More broadly, I’ve watched dozens of young people, mostly starting at 11 or 12, take on huge bodies of knowledge on their own initiative. Once athletes or actors or authors spark a passion, they’ll read and read, and search and find, and explore and imitate and explain in overwhelming depth. Schools can offer sports and band and theatre as extracurricular programs because students come without being commanded. A simple way to state my confidence is this: I am convinced that students can master school-type content with at least half the depth they bring to understanding the music they call their own.

The other big pile of evidence comes from learning about schools and school systems where students beat the odds. That’s more systematic proof, but it isn’t ideal, because the evidence has to come from standardized tests that don’t show us much about ability to research and solve problems, gather and evaluate evidence, or communicate and collaborate in a team. So I use it, but use it second. Floyd County’s impressive pace of improvement is a compelling example, as are the high-performing schools and programs featured in EdTrust publications over many years. Helpfully, the best reporting on students flourishing in those places don’t just cite the numbers: they wrap the numbers in descriptions of the students doing active work and discussions of teacher observations of that work over time.

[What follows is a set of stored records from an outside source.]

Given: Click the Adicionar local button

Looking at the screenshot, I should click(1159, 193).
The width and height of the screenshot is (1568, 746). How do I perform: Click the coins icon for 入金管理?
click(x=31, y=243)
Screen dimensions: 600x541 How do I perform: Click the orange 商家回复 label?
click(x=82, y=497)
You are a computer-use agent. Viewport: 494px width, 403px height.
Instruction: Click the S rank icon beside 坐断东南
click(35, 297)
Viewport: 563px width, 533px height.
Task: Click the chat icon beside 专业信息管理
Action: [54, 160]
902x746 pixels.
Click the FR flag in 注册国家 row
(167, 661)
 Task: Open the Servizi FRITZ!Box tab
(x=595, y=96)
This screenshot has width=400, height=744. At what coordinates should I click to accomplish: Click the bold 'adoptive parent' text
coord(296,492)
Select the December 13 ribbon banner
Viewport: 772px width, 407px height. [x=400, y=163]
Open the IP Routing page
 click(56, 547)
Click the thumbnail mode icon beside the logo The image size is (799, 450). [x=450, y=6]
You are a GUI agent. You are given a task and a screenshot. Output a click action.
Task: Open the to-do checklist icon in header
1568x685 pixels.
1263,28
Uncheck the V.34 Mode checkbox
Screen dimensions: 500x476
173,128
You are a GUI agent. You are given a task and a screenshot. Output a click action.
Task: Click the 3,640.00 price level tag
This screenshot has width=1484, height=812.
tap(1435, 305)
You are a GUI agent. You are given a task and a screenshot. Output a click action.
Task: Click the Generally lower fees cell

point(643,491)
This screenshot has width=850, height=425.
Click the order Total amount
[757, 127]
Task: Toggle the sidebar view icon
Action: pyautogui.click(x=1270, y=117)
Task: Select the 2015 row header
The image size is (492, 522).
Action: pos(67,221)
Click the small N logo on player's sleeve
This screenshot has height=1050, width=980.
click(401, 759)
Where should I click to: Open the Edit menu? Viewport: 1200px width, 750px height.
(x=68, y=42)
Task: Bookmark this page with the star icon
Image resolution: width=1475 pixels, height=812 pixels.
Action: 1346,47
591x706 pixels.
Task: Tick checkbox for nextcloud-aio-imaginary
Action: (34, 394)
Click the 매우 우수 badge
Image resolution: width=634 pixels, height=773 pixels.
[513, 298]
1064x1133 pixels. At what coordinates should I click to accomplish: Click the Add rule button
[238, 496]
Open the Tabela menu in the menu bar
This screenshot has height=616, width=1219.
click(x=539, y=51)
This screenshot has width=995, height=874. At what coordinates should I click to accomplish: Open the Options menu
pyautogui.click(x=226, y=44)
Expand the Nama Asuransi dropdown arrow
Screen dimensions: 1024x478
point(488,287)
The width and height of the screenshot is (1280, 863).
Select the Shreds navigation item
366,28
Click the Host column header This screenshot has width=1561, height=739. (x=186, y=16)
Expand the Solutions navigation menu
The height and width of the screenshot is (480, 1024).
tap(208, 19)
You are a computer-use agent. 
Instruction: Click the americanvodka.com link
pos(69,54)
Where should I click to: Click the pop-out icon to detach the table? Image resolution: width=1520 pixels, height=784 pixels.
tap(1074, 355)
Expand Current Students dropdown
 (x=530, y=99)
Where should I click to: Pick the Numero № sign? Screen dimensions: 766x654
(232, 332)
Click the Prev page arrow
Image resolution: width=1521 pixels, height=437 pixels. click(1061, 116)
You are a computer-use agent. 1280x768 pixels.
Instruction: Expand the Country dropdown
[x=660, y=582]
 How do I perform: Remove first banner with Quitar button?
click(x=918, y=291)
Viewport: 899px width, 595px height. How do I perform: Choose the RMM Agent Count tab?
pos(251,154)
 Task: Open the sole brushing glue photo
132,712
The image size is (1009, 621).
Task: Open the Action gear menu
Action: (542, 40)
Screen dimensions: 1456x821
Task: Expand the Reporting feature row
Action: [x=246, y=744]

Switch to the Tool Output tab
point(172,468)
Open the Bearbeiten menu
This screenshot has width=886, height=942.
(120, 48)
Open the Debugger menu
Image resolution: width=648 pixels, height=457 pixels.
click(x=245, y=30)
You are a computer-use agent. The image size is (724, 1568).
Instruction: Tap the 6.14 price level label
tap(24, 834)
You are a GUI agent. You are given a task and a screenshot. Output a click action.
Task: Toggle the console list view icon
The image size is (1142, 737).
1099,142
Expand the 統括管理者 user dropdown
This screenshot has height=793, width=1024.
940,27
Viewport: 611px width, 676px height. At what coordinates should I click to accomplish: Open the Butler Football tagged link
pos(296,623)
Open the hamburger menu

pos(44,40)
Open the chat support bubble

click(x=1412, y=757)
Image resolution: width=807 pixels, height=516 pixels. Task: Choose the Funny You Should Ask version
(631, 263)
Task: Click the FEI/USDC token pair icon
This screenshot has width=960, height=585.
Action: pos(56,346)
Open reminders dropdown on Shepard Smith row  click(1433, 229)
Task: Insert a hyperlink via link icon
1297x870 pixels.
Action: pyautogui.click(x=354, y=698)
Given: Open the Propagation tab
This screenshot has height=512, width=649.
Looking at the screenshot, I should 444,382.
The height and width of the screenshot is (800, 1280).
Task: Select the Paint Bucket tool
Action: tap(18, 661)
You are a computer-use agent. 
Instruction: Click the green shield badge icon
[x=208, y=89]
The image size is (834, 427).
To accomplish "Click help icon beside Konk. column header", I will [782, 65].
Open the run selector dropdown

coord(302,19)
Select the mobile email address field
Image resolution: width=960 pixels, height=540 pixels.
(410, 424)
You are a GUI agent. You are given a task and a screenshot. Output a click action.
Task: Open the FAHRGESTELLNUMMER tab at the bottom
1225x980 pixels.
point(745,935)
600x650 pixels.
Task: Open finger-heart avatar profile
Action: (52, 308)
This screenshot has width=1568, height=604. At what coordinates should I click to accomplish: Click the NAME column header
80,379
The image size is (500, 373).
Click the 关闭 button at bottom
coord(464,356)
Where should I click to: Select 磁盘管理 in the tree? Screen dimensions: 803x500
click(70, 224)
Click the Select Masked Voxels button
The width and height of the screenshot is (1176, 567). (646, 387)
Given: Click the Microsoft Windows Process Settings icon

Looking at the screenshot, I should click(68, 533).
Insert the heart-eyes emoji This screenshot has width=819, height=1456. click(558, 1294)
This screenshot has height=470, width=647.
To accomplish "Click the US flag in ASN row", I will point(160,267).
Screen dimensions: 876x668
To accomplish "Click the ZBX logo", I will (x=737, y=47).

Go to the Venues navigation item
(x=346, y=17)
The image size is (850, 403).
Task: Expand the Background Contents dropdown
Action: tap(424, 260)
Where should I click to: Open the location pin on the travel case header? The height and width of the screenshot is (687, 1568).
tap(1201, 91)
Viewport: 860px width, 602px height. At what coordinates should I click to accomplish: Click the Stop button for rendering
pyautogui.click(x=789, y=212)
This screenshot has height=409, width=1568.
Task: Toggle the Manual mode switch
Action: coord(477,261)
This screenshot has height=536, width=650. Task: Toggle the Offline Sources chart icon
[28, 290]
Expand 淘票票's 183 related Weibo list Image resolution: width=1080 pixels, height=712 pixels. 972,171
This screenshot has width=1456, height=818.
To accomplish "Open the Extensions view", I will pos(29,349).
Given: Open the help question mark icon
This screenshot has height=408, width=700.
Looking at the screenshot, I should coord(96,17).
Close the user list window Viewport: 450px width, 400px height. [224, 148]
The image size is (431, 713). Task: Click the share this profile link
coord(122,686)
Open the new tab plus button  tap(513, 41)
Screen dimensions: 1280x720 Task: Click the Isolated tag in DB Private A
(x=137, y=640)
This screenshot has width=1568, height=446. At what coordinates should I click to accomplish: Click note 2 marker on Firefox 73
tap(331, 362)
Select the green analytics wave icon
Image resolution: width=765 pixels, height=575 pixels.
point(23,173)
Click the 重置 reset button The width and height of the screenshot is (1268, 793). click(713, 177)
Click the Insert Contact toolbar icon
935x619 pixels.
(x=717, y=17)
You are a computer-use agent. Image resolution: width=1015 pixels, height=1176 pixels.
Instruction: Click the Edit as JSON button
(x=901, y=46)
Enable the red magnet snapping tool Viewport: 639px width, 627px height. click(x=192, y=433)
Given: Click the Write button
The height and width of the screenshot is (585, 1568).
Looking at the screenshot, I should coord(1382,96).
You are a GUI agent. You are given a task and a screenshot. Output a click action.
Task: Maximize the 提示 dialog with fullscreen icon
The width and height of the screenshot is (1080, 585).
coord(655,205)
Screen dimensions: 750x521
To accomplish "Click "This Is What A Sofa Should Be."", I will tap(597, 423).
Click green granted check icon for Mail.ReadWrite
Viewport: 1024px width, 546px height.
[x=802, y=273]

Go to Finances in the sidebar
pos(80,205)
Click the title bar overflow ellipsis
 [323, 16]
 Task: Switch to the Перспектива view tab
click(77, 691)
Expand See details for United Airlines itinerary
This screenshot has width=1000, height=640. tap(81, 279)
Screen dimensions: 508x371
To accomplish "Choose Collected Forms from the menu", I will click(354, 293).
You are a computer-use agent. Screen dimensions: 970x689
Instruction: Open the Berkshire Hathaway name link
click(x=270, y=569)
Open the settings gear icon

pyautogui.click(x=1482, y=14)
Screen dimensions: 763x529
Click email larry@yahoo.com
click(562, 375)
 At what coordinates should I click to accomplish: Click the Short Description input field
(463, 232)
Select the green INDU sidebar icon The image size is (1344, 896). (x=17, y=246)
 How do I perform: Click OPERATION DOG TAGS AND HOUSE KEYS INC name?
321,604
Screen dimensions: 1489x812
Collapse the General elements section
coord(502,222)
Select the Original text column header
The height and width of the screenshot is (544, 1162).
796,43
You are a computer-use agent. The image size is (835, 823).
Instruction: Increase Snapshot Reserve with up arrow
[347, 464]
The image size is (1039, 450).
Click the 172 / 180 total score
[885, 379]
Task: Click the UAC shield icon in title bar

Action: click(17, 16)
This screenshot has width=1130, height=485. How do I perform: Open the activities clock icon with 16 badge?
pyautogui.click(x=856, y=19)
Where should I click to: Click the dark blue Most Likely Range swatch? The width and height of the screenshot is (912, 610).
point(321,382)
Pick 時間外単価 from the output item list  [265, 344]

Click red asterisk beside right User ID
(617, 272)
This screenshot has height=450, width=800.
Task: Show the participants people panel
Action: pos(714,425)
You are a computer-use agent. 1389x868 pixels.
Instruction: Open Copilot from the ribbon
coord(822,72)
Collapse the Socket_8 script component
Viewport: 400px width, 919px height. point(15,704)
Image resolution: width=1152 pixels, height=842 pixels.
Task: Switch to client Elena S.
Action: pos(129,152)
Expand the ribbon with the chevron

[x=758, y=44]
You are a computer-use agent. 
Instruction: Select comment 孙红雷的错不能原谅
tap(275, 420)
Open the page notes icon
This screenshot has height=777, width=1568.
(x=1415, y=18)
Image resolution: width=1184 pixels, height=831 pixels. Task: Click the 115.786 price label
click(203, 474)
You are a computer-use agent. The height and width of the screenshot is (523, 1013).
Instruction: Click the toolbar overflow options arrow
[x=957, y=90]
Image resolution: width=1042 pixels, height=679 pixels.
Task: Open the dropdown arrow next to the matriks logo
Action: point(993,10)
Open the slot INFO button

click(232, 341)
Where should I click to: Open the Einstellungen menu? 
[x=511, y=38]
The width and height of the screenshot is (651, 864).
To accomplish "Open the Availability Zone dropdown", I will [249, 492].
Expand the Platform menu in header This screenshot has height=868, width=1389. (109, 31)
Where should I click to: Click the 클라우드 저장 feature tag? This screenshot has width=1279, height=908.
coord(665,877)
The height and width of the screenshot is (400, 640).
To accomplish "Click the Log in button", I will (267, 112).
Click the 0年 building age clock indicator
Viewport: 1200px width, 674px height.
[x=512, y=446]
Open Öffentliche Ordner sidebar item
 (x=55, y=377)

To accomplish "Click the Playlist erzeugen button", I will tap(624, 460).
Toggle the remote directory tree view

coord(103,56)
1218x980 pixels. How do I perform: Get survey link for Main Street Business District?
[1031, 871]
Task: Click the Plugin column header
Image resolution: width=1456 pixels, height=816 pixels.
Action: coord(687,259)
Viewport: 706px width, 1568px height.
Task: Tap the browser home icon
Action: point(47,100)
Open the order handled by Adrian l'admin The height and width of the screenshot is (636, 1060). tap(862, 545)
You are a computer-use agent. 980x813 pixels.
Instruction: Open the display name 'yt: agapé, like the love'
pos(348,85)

Over the coming posts, my goal is to tell a story of moderate complexity. It’s about kids who can do big work, but frequently don’t. It’s about educators who bring their talent and devotion every day, but often can’t pull off the big changes. And it’s about institutions that say they want the big shifts, but rarely build consistent opportunity for students and teachers to pull them off. Most of all, it’s an account of why we should press onward, aiming higher and pushing harder, and reject arguments that we can only expect a tiny snail’s pace of improvement in the years ahead.